O grau de perigosidade desta espécie é discutível pois apesar de haver alguns ataques reportados, habitualmente estes animais apresentam-se calmos e curiosos com um comportamento pouco agressivo e previsível. Ainda assim em alturas de excitação alimentar ou em caso de naufrágios com feridos na água podem alterar este comportamento e tornarem-se bastante agressivos e perigosos para o homem. O tubarão-azul é apontado como um dos maiores responsáveis pelos ataques de tubarão durante os naufrágios da 2ª guerra mundial devido à sua abundância e suscetibilidade para atacarem quando excitados o suficiente.


Atum-rabilho (Thunnus thynnus)

Esta é a maior e mais valiosa espécie de atum do mundo, podendo atingir mais de 4m e 600kg de peso. É uma espécie pelágica que se agrega em cardumes, geralmente em águas pouco profundas, descendo a maiores profundidades durante o dia e aproximando-se da superfície durante a noite. O atum-rabilho está presente em todo o Atlântico Norte e no Mar Mediterrâneo. Realiza movimentos migratórios periódicos conhecidos há séculos e já explorados pelos romanos no mar mediterrâneo há dois mil de anos atrás.

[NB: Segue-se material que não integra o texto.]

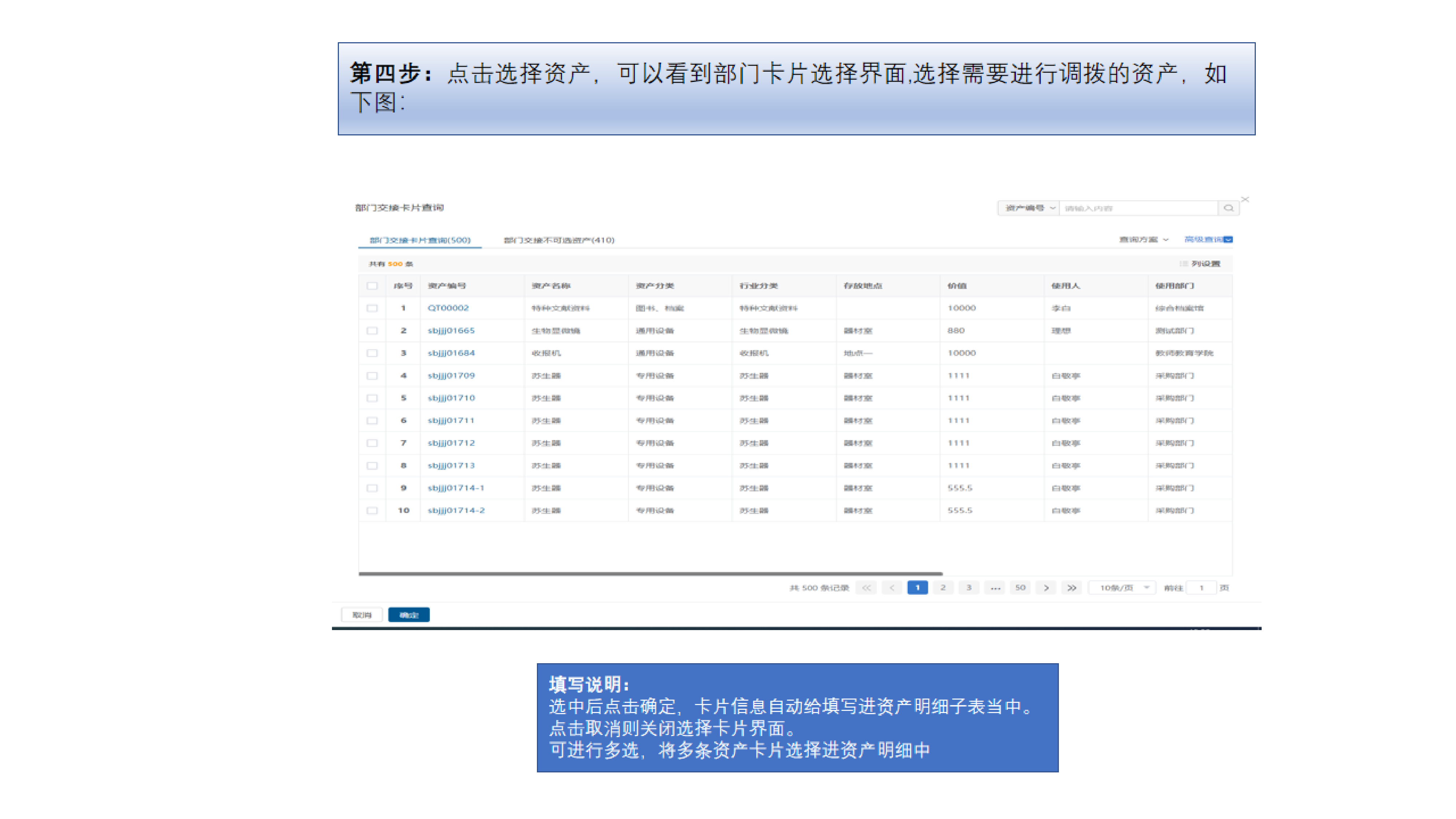Viewport: 1456px width, 819px height.
Task: Close the card query dialog
Action: coord(1245,199)
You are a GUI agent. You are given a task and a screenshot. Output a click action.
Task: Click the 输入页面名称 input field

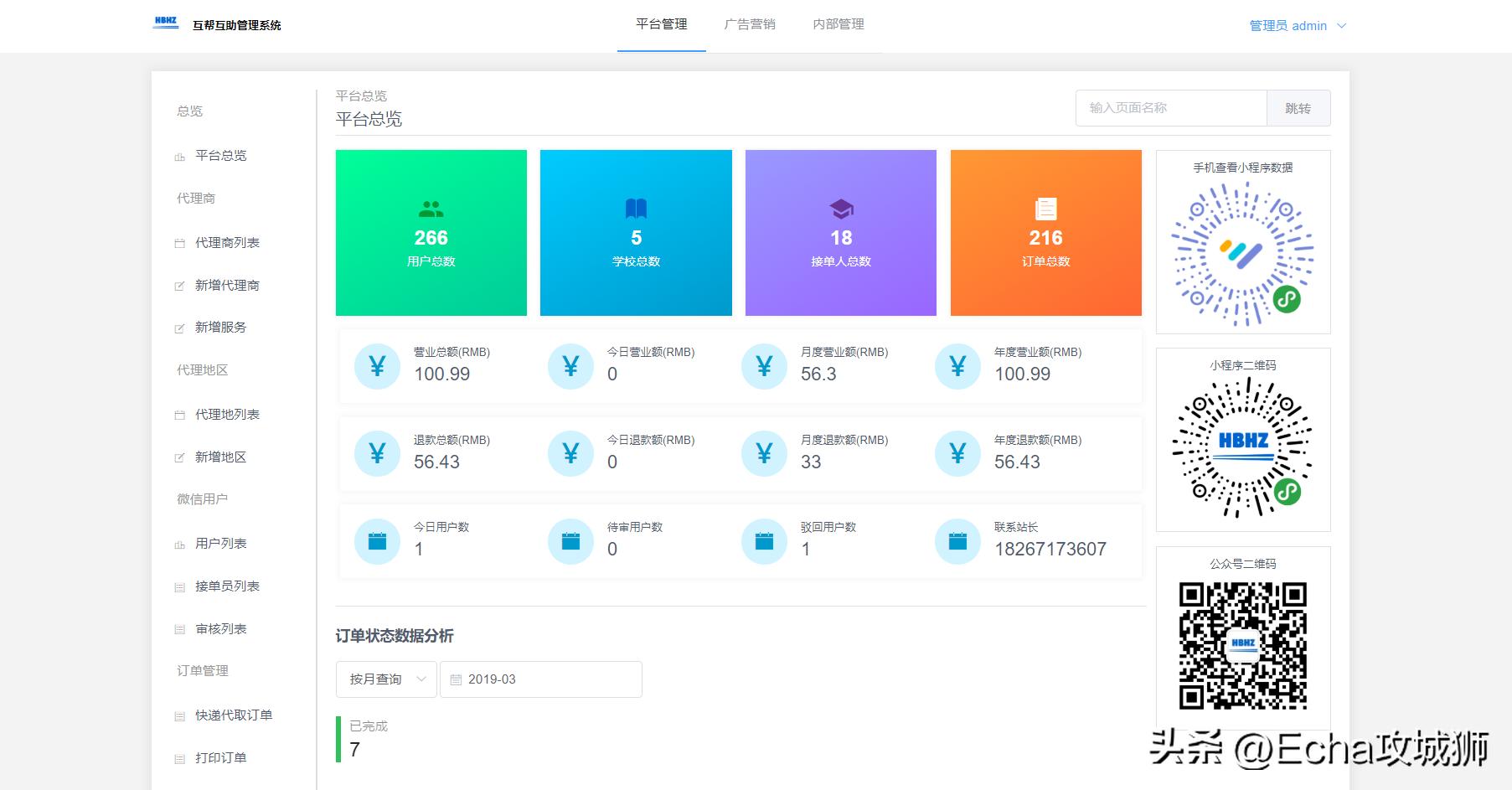pyautogui.click(x=1169, y=108)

Calcula-se que a longevidade do atum-rabilho ultrapasse os 15 anos, atingindo a maturidade sexual aos 4-5 anos. É carnívoro, alimentando-se de pequenos peixes, nomeadamente sardinhas, carapaus e arenques. É durante as migrações entre o Atlântico e o Mediterrâneo para desovar, entre Maio e Junho, voltando entre Agosto e Setembro, para passar o inverno em mares mais temperados, que pode ser observado no Algarve. Prova desta passagem foi a existência ao longo dos tempos de diversas “Armações” ao longo da nossa costa. A conhecida vila de Armação de Pera deve o seu nome a existência de uma armação para captura de atum-rabilho nessa área. Outros locais como Belixe, Almadena, Burgau, Torralta, Ponta da Galé, Olhos d’Água, Quarteira, Cabo de Santa Maria, Fuzeta ou Tavira apresentaram também estas estruturas que marcaram a vida e os hábitos das gentes do Algarve ao longo dos tempos. Hoje em dia ainda operam algumas destas armações com capturas muito interessantes desta espécie altamente valorizada e cada vez mais controlada e regulamentada na sua captura e comercialização. Nos últimos 4 a 5 anos tem-se verificado uma gradual recuperação do stock devido a estas apertadas medidas de fiscalização e cotas de pesca bastante baixas, o que faz antever que o pior poderá já ter passado, no que diz respeito ao risco de extinção comercial desta espécie, que parecia eminente durante a década passada. A observação ao vivo de um cardume de atum-rabilho é um espetáculo único e inesquecível quer pela graciosidade e pujança do seu deslocamento quer pelo tamanho impressionante dos exemplares. Hoje em dia é possível ao turista experienciar esta sensação mergulhando lado a lado com estes gigantes do mar numa das armações de engorda existentes na nossa costa.